Molti sono gli aspetti che ripercorrono il fattore dello sdoppiamento, unica medicina per sopravvivere senza venir annientati dai sensi di colpa. Lo psichiatra e scrittore li descrive al lettore attraverso un linguaggio semplice ed esaustivo, ma allo stesso tempo tecnico e professionale.

Interessante è anche il paragone tra lo sdoppiamento della personalità sviluppato dai medici nazisti e quello sviluppato dai prigionieri dei campi di concentramento, l’uno proiettato verso il male e l’altro verso lo sviluppo di atteggiamenti altruistici e solidali nei confronti dei compagni.

“I Medici Nazisti” è arrivato nel 2010 alla sua quinta ristampa e nel 2009 Robert Jay Lifton ha partecipato alla realizzazione del documentario di Wolfgang Ritcher, “Nazi Doctors”, che analizza e approfondisce i temi del libro omonimo.

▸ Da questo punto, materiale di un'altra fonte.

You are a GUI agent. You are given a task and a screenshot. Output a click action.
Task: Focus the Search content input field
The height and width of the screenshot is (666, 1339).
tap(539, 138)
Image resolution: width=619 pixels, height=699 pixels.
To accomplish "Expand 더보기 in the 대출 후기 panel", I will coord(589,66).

È un libro che consiglio di leggere per avere una visione più chiara e completa sui meccanismi psicologici, sociali e storici e che hanno portato questi uomini a compiere gesti così amorali. “Un Patologico Raziocinio” è il nome che scelsi di dare anni fa alla mia tesina di maturità, che analizzava proprio gli argomenti di questo testo.

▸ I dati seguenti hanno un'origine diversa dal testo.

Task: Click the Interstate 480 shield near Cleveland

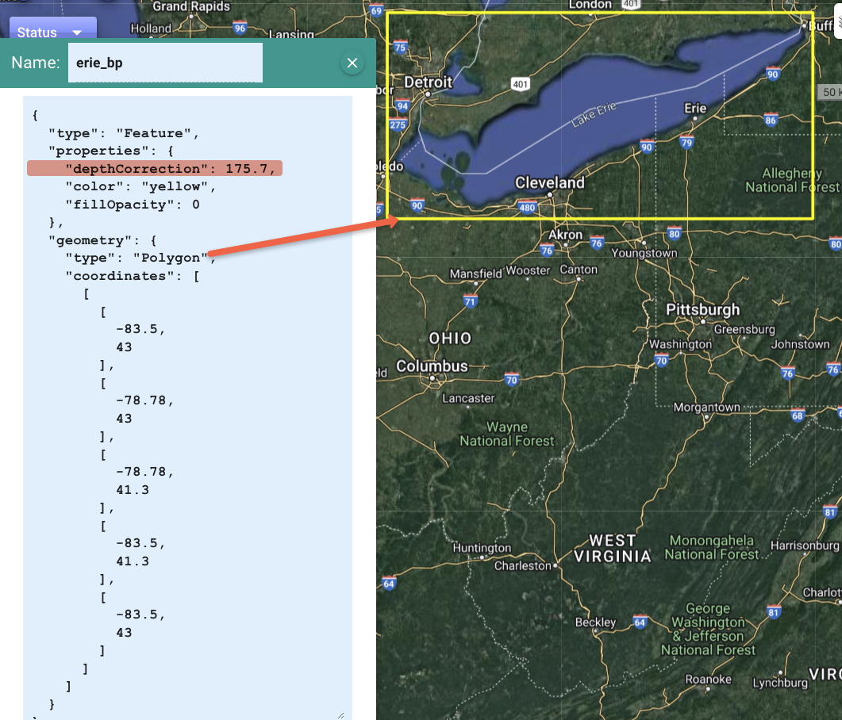Action: click(x=526, y=209)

Che sia stato “Patologico” lo si può capire anche subito dopo aver varcato la soglia di Auschwitz e Birkenau. Sembra quasi di captarlo, l’annientamento della ragione, la sua trasformazione in qualcosa di anormale, privo di qualsiasi contatto con la realtà.

E l’unica arma che abbiamo per combatterlo è il ricordo.

“Se questo è un uomo” – Primo Levi

Voi che vivete sicuri
Nelle vostre tiepide case,
voi che trovate tornando a sera
Il cibo caldo e visi amici:
Considerate se questo è un uomo
Che lavora nel fango
Che non conosce pace
Che lotta per un pezzo di pane
Che muore per un sì o per un no.
Considerate se questa è una donna,
Senza capelli e senza nome
Senza più forza di ricordare
Vuoti gli occhi e freddo il grembo
Come una rana d’inverno.
Meditate che questo è stato:
Vi comando queste parole.
Scolpitele nel vostro cuore
Stando in casa andando per via,
Coricandovi alzandovi;
Ripetetele ai vostri figli.
O vi si sfaccia la casa,
La malattia vi impedisca,
I vostri nati torcano il viso da voi.